(RECORD SET Opens)

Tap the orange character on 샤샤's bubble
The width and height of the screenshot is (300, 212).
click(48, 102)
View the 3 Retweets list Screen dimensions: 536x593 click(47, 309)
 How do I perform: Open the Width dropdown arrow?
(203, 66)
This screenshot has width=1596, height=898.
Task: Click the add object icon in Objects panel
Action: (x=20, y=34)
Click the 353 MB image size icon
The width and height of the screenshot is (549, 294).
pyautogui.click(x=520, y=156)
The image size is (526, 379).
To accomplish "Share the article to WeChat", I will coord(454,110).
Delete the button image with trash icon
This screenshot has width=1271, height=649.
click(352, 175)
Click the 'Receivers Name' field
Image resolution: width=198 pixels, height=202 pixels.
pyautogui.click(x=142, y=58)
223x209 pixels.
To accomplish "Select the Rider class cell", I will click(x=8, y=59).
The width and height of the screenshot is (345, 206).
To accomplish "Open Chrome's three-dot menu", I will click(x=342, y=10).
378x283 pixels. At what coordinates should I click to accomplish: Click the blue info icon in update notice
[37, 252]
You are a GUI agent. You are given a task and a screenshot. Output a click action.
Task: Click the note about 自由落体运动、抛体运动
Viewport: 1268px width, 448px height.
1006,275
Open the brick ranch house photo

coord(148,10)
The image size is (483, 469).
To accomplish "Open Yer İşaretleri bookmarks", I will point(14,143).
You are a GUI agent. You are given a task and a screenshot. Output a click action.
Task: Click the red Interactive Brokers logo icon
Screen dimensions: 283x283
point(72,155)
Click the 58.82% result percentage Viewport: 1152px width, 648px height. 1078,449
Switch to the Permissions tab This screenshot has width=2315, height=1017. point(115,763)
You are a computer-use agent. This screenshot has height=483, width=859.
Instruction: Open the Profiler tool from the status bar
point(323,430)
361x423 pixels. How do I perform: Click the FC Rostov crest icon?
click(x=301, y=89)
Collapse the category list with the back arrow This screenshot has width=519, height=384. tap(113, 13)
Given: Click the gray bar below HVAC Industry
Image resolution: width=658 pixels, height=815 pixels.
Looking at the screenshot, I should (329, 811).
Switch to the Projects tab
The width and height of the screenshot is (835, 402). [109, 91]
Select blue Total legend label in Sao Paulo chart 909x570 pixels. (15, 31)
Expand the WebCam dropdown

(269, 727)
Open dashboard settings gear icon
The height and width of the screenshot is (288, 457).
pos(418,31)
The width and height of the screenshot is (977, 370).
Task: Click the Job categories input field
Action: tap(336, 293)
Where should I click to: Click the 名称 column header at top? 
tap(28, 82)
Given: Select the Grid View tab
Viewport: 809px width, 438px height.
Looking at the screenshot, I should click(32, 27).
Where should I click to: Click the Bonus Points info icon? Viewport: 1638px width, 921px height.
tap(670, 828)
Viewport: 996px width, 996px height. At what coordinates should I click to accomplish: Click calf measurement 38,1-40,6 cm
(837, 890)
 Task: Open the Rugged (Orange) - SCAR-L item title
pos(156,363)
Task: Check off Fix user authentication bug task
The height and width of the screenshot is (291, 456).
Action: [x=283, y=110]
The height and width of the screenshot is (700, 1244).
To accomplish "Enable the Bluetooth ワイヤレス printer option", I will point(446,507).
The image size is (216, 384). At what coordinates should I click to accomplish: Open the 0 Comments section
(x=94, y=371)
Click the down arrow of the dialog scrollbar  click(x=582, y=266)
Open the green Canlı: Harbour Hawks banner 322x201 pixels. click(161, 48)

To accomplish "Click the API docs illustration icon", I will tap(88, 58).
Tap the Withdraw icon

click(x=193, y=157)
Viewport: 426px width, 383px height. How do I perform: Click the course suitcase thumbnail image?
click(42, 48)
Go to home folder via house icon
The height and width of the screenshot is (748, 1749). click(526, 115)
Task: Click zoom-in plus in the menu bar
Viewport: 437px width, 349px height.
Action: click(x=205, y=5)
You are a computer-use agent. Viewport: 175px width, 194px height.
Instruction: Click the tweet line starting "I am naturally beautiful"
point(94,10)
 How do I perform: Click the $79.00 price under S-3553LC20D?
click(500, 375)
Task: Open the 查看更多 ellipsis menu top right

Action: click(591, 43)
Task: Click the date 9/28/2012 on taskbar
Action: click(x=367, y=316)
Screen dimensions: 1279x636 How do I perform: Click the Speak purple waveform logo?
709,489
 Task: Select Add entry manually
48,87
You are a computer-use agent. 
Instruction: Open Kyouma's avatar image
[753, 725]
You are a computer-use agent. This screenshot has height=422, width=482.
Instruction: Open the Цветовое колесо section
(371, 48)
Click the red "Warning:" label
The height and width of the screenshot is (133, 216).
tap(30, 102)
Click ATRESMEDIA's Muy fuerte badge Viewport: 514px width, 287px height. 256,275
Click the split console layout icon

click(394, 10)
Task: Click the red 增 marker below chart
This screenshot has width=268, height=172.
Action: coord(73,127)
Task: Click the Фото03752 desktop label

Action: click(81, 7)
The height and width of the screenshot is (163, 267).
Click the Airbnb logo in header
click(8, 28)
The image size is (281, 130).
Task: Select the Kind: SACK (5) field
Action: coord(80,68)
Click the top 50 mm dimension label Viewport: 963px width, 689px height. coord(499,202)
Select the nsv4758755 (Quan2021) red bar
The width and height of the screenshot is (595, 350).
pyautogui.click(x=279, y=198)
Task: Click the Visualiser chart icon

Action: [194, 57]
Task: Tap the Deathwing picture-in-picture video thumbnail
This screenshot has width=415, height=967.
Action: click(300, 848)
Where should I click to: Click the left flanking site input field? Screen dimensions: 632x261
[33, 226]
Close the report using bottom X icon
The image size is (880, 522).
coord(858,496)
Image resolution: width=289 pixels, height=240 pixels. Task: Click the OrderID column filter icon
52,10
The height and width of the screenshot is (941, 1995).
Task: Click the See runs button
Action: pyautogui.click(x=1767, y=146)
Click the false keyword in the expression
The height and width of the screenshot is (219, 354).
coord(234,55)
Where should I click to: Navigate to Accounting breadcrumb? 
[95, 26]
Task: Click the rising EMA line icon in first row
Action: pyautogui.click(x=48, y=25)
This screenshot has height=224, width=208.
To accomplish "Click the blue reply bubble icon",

(RECORD SET Closes)

» **DIRECTIONS**:
Provide an exact transcription of every entry above.

» **RESULT**:
Tap the orange character on 샤샤's bubble
The width and height of the screenshot is (300, 212).
click(48, 102)
View the 3 Retweets list Screen dimensions: 536x593 click(47, 309)
 How do I perform: Open the Width dropdown arrow?
(203, 66)
This screenshot has width=1596, height=898.
Task: Click the add object icon in Objects panel
Action: (x=20, y=34)
Click the 353 MB image size icon
The width and height of the screenshot is (549, 294).
pyautogui.click(x=520, y=156)
The image size is (526, 379).
To accomplish "Share the article to WeChat", I will coord(454,110).
Delete the button image with trash icon
This screenshot has width=1271, height=649.
click(352, 175)
Click the 'Receivers Name' field
Image resolution: width=198 pixels, height=202 pixels.
pyautogui.click(x=142, y=58)
223x209 pixels.
To accomplish "Select the Rider class cell", I will click(x=8, y=59).
The width and height of the screenshot is (345, 206).
To accomplish "Open Chrome's three-dot menu", I will click(x=342, y=10).
378x283 pixels. At what coordinates should I click to accomplish: Click the blue info icon in update notice
[37, 252]
You are a GUI agent. You are given a task and a screenshot. Output a click action.
Task: Click the note about 自由落体运动、抛体运动
Viewport: 1268px width, 448px height.
1006,275
Open the brick ranch house photo

coord(148,10)
The image size is (483, 469).
To accomplish "Open Yer İşaretleri bookmarks", I will point(14,143).
You are a GUI agent. You are given a task and a screenshot. Output a click action.
Task: Click the red Interactive Brokers logo icon
Screen dimensions: 283x283
point(72,155)
Click the 58.82% result percentage Viewport: 1152px width, 648px height. 1078,449
Switch to the Permissions tab This screenshot has width=2315, height=1017. point(115,763)
You are a computer-use agent. This screenshot has height=483, width=859.
Instruction: Open the Profiler tool from the status bar
point(323,430)
361x423 pixels. How do I perform: Click the FC Rostov crest icon?
click(x=301, y=89)
Collapse the category list with the back arrow This screenshot has width=519, height=384. tap(113, 13)
Given: Click the gray bar below HVAC Industry
Image resolution: width=658 pixels, height=815 pixels.
Looking at the screenshot, I should (329, 811).
Switch to the Projects tab
The width and height of the screenshot is (835, 402). [109, 91]
Select blue Total legend label in Sao Paulo chart 909x570 pixels. (15, 31)
Expand the WebCam dropdown

(269, 727)
Open dashboard settings gear icon
The height and width of the screenshot is (288, 457).
pos(418,31)
The width and height of the screenshot is (977, 370).
Task: Click the Job categories input field
Action: tap(336, 293)
Where should I click to: Click the 名称 column header at top? 
tap(28, 82)
Given: Select the Grid View tab
Viewport: 809px width, 438px height.
Looking at the screenshot, I should click(32, 27).
Where should I click to: Click the Bonus Points info icon? Viewport: 1638px width, 921px height.
tap(670, 828)
Viewport: 996px width, 996px height. At what coordinates should I click to accomplish: Click calf measurement 38,1-40,6 cm
(837, 890)
 Task: Open the Rugged (Orange) - SCAR-L item title
pos(156,363)
Task: Check off Fix user authentication bug task
The height and width of the screenshot is (291, 456).
Action: [x=283, y=110]
The height and width of the screenshot is (700, 1244).
To accomplish "Enable the Bluetooth ワイヤレス printer option", I will point(446,507).
The image size is (216, 384). At what coordinates should I click to accomplish: Open the 0 Comments section
(x=94, y=371)
Click the down arrow of the dialog scrollbar  click(x=582, y=266)
Open the green Canlı: Harbour Hawks banner 322x201 pixels. click(161, 48)

To accomplish "Click the API docs illustration icon", I will tap(88, 58).
Tap the Withdraw icon

click(x=193, y=157)
Viewport: 426px width, 383px height. How do I perform: Click the course suitcase thumbnail image?
click(42, 48)
Go to home folder via house icon
The height and width of the screenshot is (748, 1749). click(526, 115)
Task: Click zoom-in plus in the menu bar
Viewport: 437px width, 349px height.
Action: click(x=205, y=5)
You are a computer-use agent. Viewport: 175px width, 194px height.
Instruction: Click the tweet line starting "I am naturally beautiful"
point(94,10)
 How do I perform: Click the $79.00 price under S-3553LC20D?
click(500, 375)
Task: Open the 查看更多 ellipsis menu top right

Action: click(591, 43)
Task: Click the date 9/28/2012 on taskbar
Action: click(x=367, y=316)
Screen dimensions: 1279x636 How do I perform: Click the Speak purple waveform logo?
709,489
 Task: Select Add entry manually
48,87
You are a computer-use agent. 
Instruction: Open Kyouma's avatar image
[753, 725]
You are a computer-use agent. This screenshot has height=422, width=482.
Instruction: Open the Цветовое колесо section
(371, 48)
Click the red "Warning:" label
The height and width of the screenshot is (133, 216).
tap(30, 102)
Click ATRESMEDIA's Muy fuerte badge Viewport: 514px width, 287px height. 256,275
Click the split console layout icon

click(394, 10)
Task: Click the red 增 marker below chart
This screenshot has width=268, height=172.
Action: coord(73,127)
Task: Click the Фото03752 desktop label

Action: click(81, 7)
The height and width of the screenshot is (163, 267).
Click the Airbnb logo in header
click(8, 28)
The image size is (281, 130).
Task: Select the Kind: SACK (5) field
Action: coord(80,68)
Click the top 50 mm dimension label Viewport: 963px width, 689px height. coord(499,202)
Select the nsv4758755 (Quan2021) red bar
The width and height of the screenshot is (595, 350).
pyautogui.click(x=279, y=198)
Task: Click the Visualiser chart icon

Action: [194, 57]
Task: Tap the Deathwing picture-in-picture video thumbnail
This screenshot has width=415, height=967.
Action: click(300, 848)
Where should I click to: Click the left flanking site input field? Screen dimensions: 632x261
[33, 226]
Close the report using bottom X icon
The image size is (880, 522).
coord(858,496)
Image resolution: width=289 pixels, height=240 pixels. Task: Click the OrderID column filter icon
52,10
The height and width of the screenshot is (941, 1995).
Task: Click the See runs button
Action: pyautogui.click(x=1767, y=146)
Click the false keyword in the expression
The height and width of the screenshot is (219, 354).
coord(234,55)
Where should I click to: Navigate to Accounting breadcrumb? 
[95, 26]
Task: Click the rising EMA line icon in first row
Action: pyautogui.click(x=48, y=25)
This screenshot has height=224, width=208.
To accomplish "Click the blue reply bubble icon",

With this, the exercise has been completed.